Another interesting sidelight to this Dino is that it officially carries two chassis plates. The one you can see mounted at the front is 0788 the number of the V12 engine put into it by Enzo Ferrari however underneath it is the original chassis plate of the Dino, 007.
The oldest car at the race was Tim Dutton’s Bugatti which was a rare Type 39 that had been a factory car that ran in the Italian Grand Prix in 1925 driven by Meo Constantini.
It was also nice to see one or two interesting Maseratis once more. One of them might have been called the runt of the litter, the Tec Mec that was planned to be the 1959 Maserati Grand Prix car but the plan was shelved only for Valerio Colotti to continue with the car calling it the Tec Mec after his company Tecnica Meccanica. It ran in just on Grand Prix the U.S. Grand Prix in 1959 with Portuguese driver Fritz D’Orey at the wheel but retired with an oil leak.

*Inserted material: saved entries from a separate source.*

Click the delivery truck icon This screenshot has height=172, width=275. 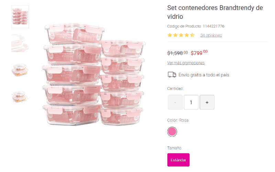(x=172, y=75)
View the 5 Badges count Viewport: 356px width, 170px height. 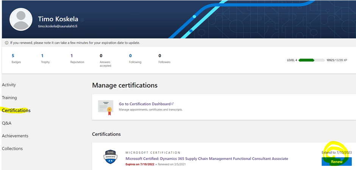(16, 59)
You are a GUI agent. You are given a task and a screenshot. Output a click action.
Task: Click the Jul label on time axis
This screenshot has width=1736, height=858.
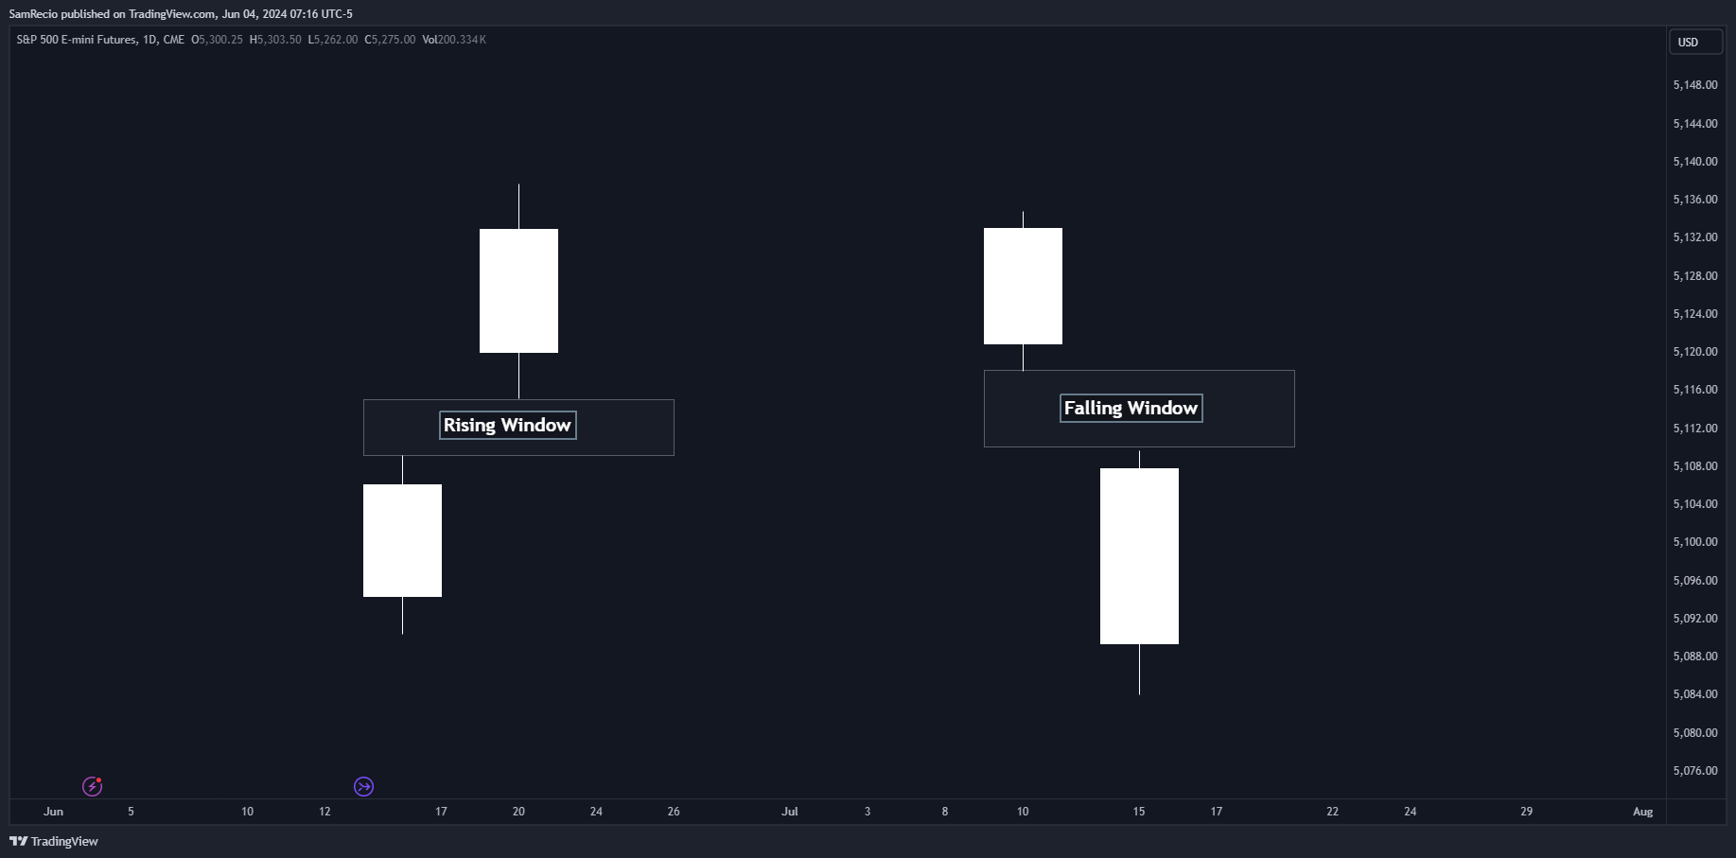tap(789, 812)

Both Friz and the Tec-Mec disappeared until Brit Barrie Baxter started racing it in England with success before selling it to Barry Wood in Scotland for his son Tony to race. Prepared in Ian Nuttall’s show in England the car is now flying and Tony put it on pole position for its race, ahead of all the rear-engine Coopers and the like. However Tony was out to lunch at the start and fast New Zealander Roger Wills led off and won leaving the Tec Mec in second; but it was great to see the Tec Mec going so well.

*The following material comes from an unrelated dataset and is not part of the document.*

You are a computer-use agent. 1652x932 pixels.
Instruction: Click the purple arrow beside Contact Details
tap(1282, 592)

There was another rare and interesting car in the race, one of the few Offenhauser engine cars in Grand Prix racing, the Scarab. When Lance Reventlow – his mother was heiress to Woolworths stores – came into Grand Prix racing with a U.S.-built Grand Prix car he did it in style. He ran a car for Chuck Daigh alongside a spare but there was a third Scarab built as belt and braces and that car never raced, landed in a museum and burly Englishman Julian Bronson found it and is now racing it. Thus it was appropriate that the car be in Monaco as the Scarab made its race debut at the 1960 Monaco GP. Julian had a problem when the cars went out on the grid but eventually got started and thrilled the crowd with some fine opposite lock driving.

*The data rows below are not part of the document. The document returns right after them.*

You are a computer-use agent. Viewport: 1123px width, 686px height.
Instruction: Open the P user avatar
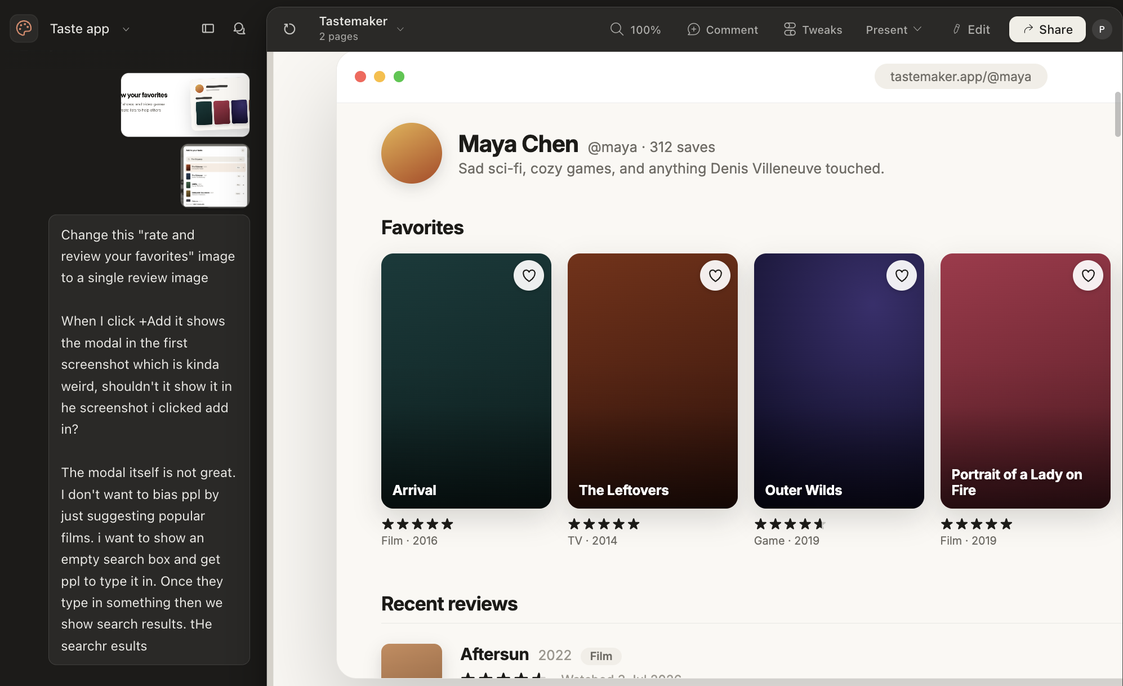tap(1102, 29)
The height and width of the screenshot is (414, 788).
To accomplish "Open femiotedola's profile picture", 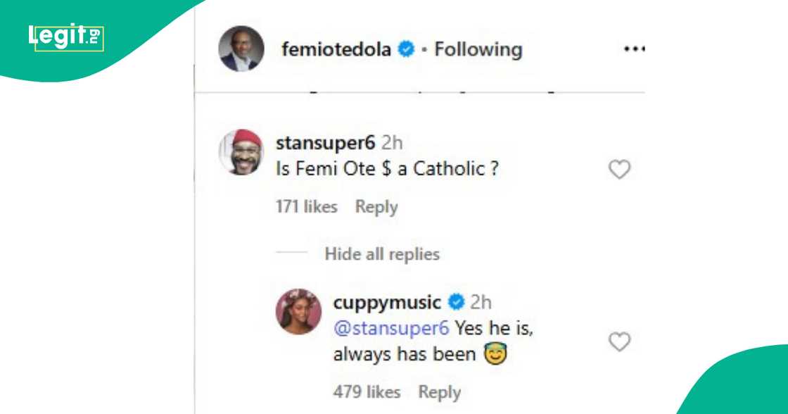I will 241,49.
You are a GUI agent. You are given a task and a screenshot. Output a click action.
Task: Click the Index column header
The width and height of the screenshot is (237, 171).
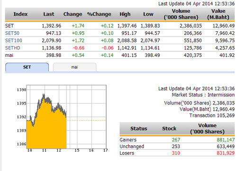[x=20, y=14]

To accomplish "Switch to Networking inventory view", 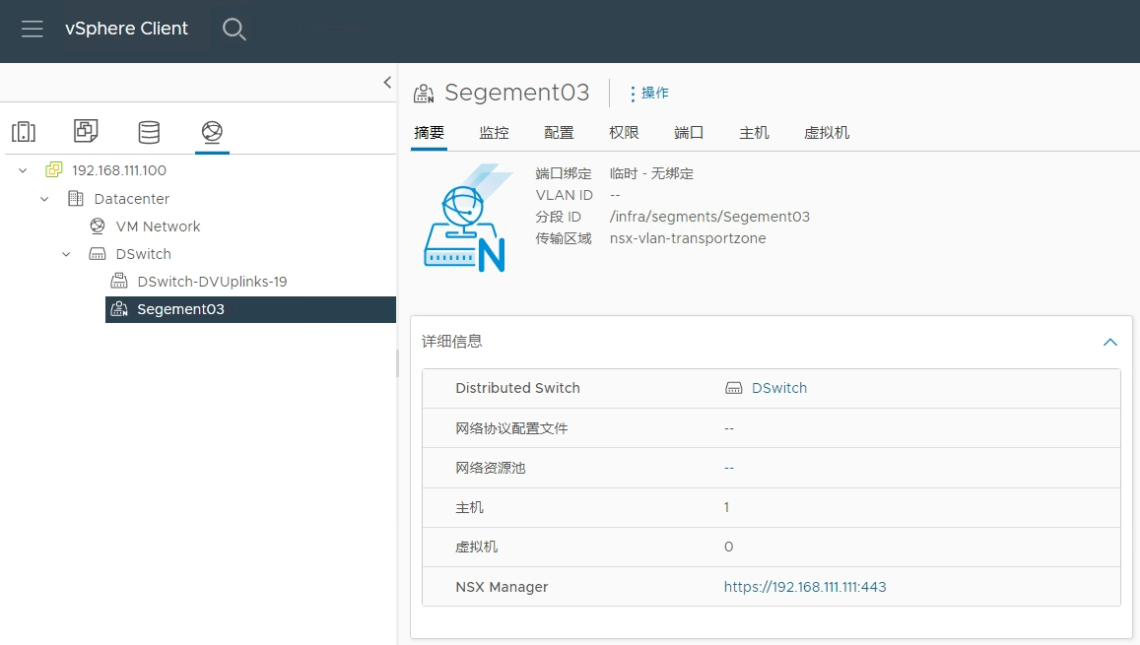I will coord(212,131).
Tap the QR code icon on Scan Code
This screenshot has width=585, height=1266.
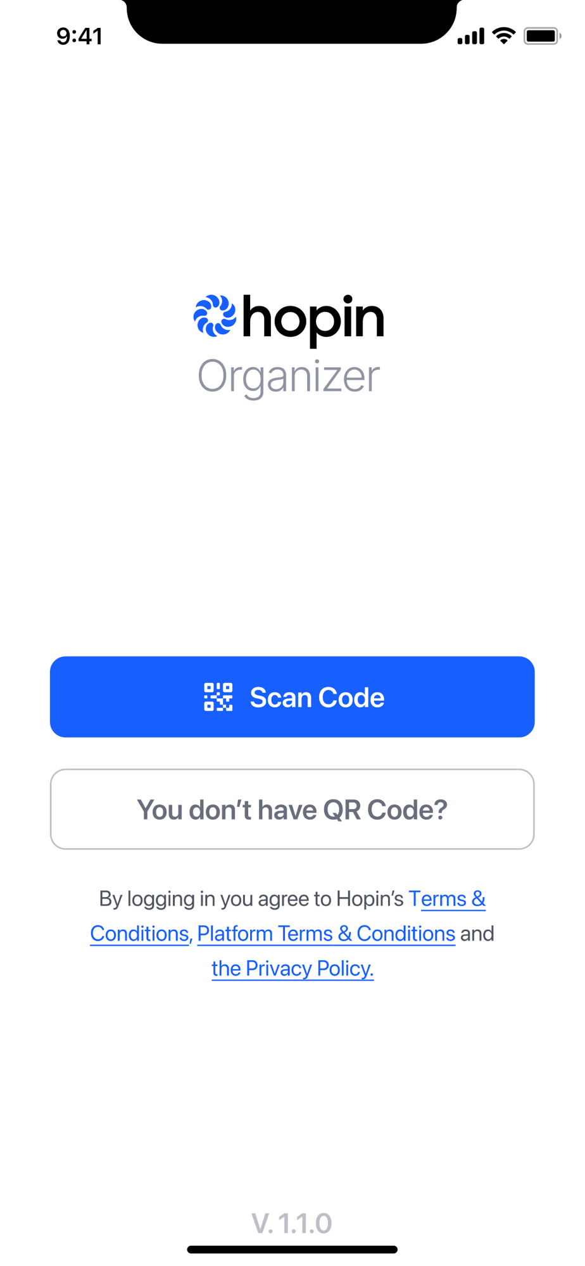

To me, though, the car of the meeting was another rare one, the Ferrari 512 (also called the 1512) Grand Prix car of 1964. That year Mauro Forghieri came up with one of his classic engine designs, a compact 1.5 liter flat 12 cylinder that was put into a Dino style chassis and run by John Surtees and Lorenzo Bandini. The car is a compact jewel and should be shown to all budding race car designers as an object lesson in how to design a small light car with a Grand Prix formula that demanded only 1500ccs engine capacity.
Clem Simmons says
Thanks for the lovely story and photos, and kudos to Graham for his work. With regard to the 1.5 liter flat 12 F1 Ferrari. I am getting on in years but certainly do not recall it ever being called a 512. It was always the 1512. 512’s came a few years later as sports cars and Boxer road cars and their engines were much bigger…5.0 liters.
Regards
Clem.
pete says
Clem, thanks for your note. You might check out “The Complete Ferrari” by Eaton, page 267 or conversely, Ferrari by Acerbi page 173. This short-lived Ferrari was known by both 512 and 1512, but no one has figured out why it was referred to as a 512; while 1512 makes sense, 1500 cc, 12 cylinders, 512 does not, aside from the fact that Ferrari was used to using a three digit designation at the time (preceded by the 158 and proceeded by the 312). Perhaps someone can help clear this up?